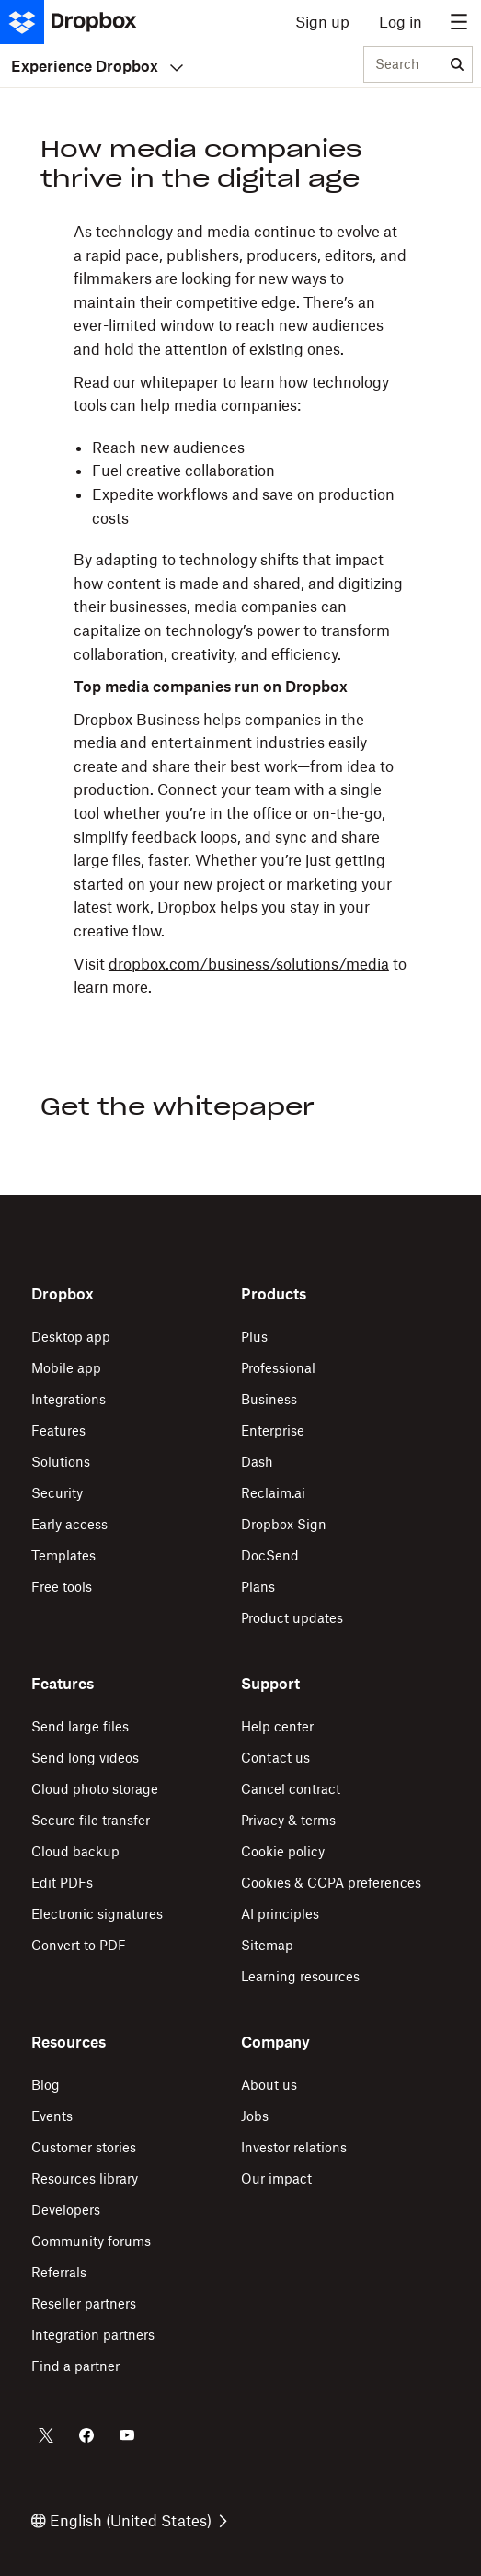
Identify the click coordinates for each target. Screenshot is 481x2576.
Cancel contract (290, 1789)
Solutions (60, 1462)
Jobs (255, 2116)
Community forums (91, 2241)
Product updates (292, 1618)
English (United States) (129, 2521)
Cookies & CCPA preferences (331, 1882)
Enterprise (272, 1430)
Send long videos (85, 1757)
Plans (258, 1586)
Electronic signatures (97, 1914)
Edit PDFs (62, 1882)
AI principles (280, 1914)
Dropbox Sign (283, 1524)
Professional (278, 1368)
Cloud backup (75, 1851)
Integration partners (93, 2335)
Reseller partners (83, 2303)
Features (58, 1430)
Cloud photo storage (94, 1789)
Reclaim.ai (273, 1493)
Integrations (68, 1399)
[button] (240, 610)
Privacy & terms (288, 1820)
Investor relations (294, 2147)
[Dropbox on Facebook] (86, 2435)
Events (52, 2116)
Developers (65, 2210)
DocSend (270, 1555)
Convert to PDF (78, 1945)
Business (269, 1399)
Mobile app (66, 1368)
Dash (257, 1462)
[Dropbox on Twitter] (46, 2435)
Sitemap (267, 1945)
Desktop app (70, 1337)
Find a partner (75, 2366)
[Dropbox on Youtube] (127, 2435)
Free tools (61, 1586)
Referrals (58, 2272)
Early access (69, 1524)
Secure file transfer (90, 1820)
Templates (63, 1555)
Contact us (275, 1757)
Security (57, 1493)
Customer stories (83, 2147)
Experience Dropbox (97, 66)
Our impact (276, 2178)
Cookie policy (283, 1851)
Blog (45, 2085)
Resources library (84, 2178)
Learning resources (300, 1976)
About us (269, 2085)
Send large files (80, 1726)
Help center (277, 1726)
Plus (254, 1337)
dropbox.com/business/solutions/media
_ _ _ _ _ _ _
**Goal:** Could you copy out all of the data above line for line, leaving out the picture?

**Task result:**
Identify the click coordinates for each target. Screenshot is 481x2576.
Cancel contract (290, 1789)
Solutions (60, 1462)
Jobs (255, 2116)
Community forums (91, 2241)
Product updates (292, 1618)
English (United States) (129, 2521)
Cookies & CCPA preferences (331, 1882)
Enterprise (272, 1430)
Send long videos (85, 1757)
Plans (258, 1586)
Electronic signatures (97, 1914)
Edit PDFs (62, 1882)
AI principles (280, 1914)
Dropbox Sign (283, 1524)
Professional (278, 1368)
Cloud backup (75, 1851)
Integration partners (93, 2335)
Reseller partners (83, 2303)
Features (58, 1430)
Cloud photo storage (94, 1789)
Reclaim.ai (273, 1493)
Integrations (68, 1399)
[button] (240, 610)
Privacy & terms (288, 1820)
Investor relations (294, 2147)
[Dropbox on Facebook] (86, 2435)
Events (52, 2116)
Developers (65, 2210)
DocSend (270, 1555)
Convert to PDF (78, 1945)
Business (269, 1399)
Mobile app (66, 1368)
Dash (257, 1462)
[Dropbox on Twitter] (46, 2435)
Sitemap (267, 1945)
Desktop app (70, 1337)
Find a partner (75, 2366)
[Dropbox on Youtube] (127, 2435)
Free tools (61, 1586)
Referrals (58, 2272)
Early access (69, 1524)
Secure file transfer (90, 1820)
Templates (63, 1555)
Contact us (275, 1757)
Security (57, 1493)
Customer stories (83, 2147)
Experience Dropbox (97, 66)
Our impact (276, 2178)
Cookie policy (283, 1851)
Blog (45, 2085)
Resources library (84, 2178)
Learning resources (300, 1976)
About us (269, 2085)
Send large files (80, 1726)
Help center (277, 1726)
Plus (254, 1337)
dropbox.com/business/solutions/media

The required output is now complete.